Problem:
Output these lines as a JSON list of strings, one string per line, leaving out blank lines.

[BEGIN Stored rows]

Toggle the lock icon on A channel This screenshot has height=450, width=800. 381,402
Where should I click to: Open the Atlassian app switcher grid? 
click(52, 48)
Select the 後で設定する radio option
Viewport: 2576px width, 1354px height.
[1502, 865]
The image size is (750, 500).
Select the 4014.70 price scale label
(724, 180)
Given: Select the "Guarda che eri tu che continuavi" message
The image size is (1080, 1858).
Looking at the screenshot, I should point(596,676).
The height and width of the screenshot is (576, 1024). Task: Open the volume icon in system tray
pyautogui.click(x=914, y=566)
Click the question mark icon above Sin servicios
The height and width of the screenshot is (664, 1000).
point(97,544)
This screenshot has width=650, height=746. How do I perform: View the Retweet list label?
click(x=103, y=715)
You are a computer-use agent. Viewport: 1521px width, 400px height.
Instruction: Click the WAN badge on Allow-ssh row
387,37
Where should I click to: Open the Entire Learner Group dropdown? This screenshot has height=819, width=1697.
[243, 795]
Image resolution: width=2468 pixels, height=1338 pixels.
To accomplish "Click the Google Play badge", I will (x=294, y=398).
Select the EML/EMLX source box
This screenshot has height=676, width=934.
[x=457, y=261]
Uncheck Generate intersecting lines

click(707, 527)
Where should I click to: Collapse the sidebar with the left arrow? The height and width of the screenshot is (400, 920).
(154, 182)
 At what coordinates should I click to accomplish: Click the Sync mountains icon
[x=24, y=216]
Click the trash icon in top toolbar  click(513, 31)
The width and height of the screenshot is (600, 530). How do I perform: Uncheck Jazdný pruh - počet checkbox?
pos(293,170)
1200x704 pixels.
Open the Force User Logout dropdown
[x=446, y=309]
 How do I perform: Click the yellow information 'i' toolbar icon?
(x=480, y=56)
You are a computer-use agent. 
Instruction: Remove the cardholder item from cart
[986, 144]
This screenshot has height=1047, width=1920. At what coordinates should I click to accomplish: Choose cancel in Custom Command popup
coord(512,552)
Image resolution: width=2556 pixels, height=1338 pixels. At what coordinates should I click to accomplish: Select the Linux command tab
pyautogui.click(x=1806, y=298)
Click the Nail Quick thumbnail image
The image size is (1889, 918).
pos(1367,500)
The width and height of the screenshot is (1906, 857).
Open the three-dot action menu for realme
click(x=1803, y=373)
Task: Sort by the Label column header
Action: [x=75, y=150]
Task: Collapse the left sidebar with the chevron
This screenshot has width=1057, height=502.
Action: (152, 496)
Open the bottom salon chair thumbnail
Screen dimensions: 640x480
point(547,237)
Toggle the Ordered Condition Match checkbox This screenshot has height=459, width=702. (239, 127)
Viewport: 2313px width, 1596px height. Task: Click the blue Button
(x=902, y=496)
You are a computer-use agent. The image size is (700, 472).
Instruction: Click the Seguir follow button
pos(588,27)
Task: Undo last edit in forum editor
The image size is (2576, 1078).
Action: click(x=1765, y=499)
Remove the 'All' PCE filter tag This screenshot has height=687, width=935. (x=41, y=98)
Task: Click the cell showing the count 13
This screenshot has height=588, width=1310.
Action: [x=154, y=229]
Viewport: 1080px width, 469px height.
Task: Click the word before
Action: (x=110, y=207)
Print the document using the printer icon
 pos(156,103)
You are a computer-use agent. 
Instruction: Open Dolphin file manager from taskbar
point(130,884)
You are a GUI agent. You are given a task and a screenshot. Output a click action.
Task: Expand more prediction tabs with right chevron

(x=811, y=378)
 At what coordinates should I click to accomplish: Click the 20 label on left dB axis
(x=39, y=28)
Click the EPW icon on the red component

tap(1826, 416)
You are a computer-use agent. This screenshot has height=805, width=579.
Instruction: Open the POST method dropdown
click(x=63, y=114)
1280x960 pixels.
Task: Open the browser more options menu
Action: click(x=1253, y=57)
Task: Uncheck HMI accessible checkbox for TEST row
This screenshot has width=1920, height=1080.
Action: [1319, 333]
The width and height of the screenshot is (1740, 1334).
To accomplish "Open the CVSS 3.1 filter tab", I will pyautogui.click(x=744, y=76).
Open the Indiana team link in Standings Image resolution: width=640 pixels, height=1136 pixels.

[END Stored rows]

Worked answer:
[
  "Toggle the lock icon on A channel This screenshot has height=450, width=800. 381,402",
  "Where should I click to: Open the Atlassian app switcher grid? ",
  "click(52, 48)",
  "Select the 後で設定する radio option",
  "Viewport: 2576px width, 1354px height.",
  "[1502, 865]",
  "The image size is (750, 500).",
  "Select the 4014.70 price scale label",
  "(724, 180)",
  "Given: Select the \"Guarda che eri tu che continuavi\" message",
  "The image size is (1080, 1858).",
  "Looking at the screenshot, I should point(596,676).",
  "The height and width of the screenshot is (576, 1024). Task: Open the volume icon in system tray",
  "pyautogui.click(x=914, y=566)",
  "Click the question mark icon above Sin servicios",
  "The height and width of the screenshot is (664, 1000).",
  "point(97,544)",
  "This screenshot has width=650, height=746. How do I perform: View the Retweet list label?",
  "click(x=103, y=715)",
  "You are a computer-use agent. Viewport: 1521px width, 400px height.",
  "Instruction: Click the WAN badge on Allow-ssh row",
  "387,37",
  "Where should I click to: Open the Entire Learner Group dropdown? This screenshot has height=819, width=1697.",
  "[243, 795]",
  "Image resolution: width=2468 pixels, height=1338 pixels.",
  "To accomplish \"Click the Google Play badge\", I will (x=294, y=398).",
  "Select the EML/EMLX source box",
  "This screenshot has height=676, width=934.",
  "[x=457, y=261]",
  "Uncheck Generate intersecting lines",
  "click(707, 527)",
  "Where should I click to: Collapse the sidebar with the left arrow? The height and width of the screenshot is (400, 920).",
  "(154, 182)",
  " At what coordinates should I click to accomplish: Click the Sync mountains icon",
  "[x=24, y=216]",
  "Click the trash icon in top toolbar  click(513, 31)",
  "The width and height of the screenshot is (600, 530). How do I perform: Uncheck Jazdný pruh - počet checkbox?",
  "pos(293,170)",
  "1200x704 pixels.",
  "Open the Force User Logout dropdown",
  "[x=446, y=309]",
  " How do I perform: Click the yellow information 'i' toolbar icon?",
  "(x=480, y=56)",
  "You are a computer-use agent. ",
  "Instruction: Remove the cardholder item from cart",
  "[986, 144]",
  "This screenshot has height=1047, width=1920. At what coordinates should I click to accomplish: Choose cancel in Custom Command popup",
  "coord(512,552)",
  "Image resolution: width=2556 pixels, height=1338 pixels. At what coordinates should I click to accomplish: Select the Linux command tab",
  "pyautogui.click(x=1806, y=298)",
  "Click the Nail Quick thumbnail image",
  "The image size is (1889, 918).",
  "pos(1367,500)",
  "The width and height of the screenshot is (1906, 857).",
  "Open the three-dot action menu for realme",
  "click(x=1803, y=373)",
  "Task: Sort by the Label column header",
  "Action: [x=75, y=150]",
  "Task: Collapse the left sidebar with the chevron",
  "This screenshot has width=1057, height=502.",
  "Action: (152, 496)",
  "Open the bottom salon chair thumbnail",
  "Screen dimensions: 640x480",
  "point(547,237)",
  "Toggle the Ordered Condition Match checkbox This screenshot has height=459, width=702. (239, 127)",
  "Viewport: 2313px width, 1596px height. Task: Click the blue Button",
  "(x=902, y=496)",
  "You are a computer-use agent. The image size is (700, 472).",
  "Instruction: Click the Seguir follow button",
  "pos(588,27)",
  "Task: Undo last edit in forum editor",
  "The image size is (2576, 1078).",
  "Action: click(x=1765, y=499)",
  "Remove the 'All' PCE filter tag This screenshot has height=687, width=935. (x=41, y=98)",
  "Task: Click the cell showing the count 13",
  "This screenshot has height=588, width=1310.",
  "Action: [x=154, y=229]",
  "Viewport: 1080px width, 469px height.",
  "Task: Click the word before",
  "Action: (x=110, y=207)",
  "Print the document using the printer icon",
  " pos(156,103)",
  "You are a computer-use agent. ",
  "Instruction: Open Dolphin file manager from taskbar",
  "point(130,884)",
  "You are a GUI agent. You are given a task and a screenshot. Output a click action.",
  "Task: Expand more prediction tabs with right chevron",
  "(x=811, y=378)",
  " At what coordinates should I click to accomplish: Click the 20 label on left dB axis",
  "(x=39, y=28)",
  "Click the EPW icon on the red component",
  "tap(1826, 416)",
  "You are a computer-use agent. This screenshot has height=805, width=579.",
  "Instruction: Open the POST method dropdown",
  "click(x=63, y=114)",
  "1280x960 pixels.",
  "Task: Open the browser more options menu",
  "Action: click(x=1253, y=57)",
  "Task: Uncheck HMI accessible checkbox for TEST row",
  "This screenshot has width=1920, height=1080.",
  "Action: [1319, 333]",
  "The width and height of the screenshot is (1740, 1334).",
  "To accomplish \"Open the CVSS 3.1 filter tab\", I will pyautogui.click(x=744, y=76).",
  "Open the Indiana team link in Standings Image resolution: width=640 pixels, height=1136 pixels."
]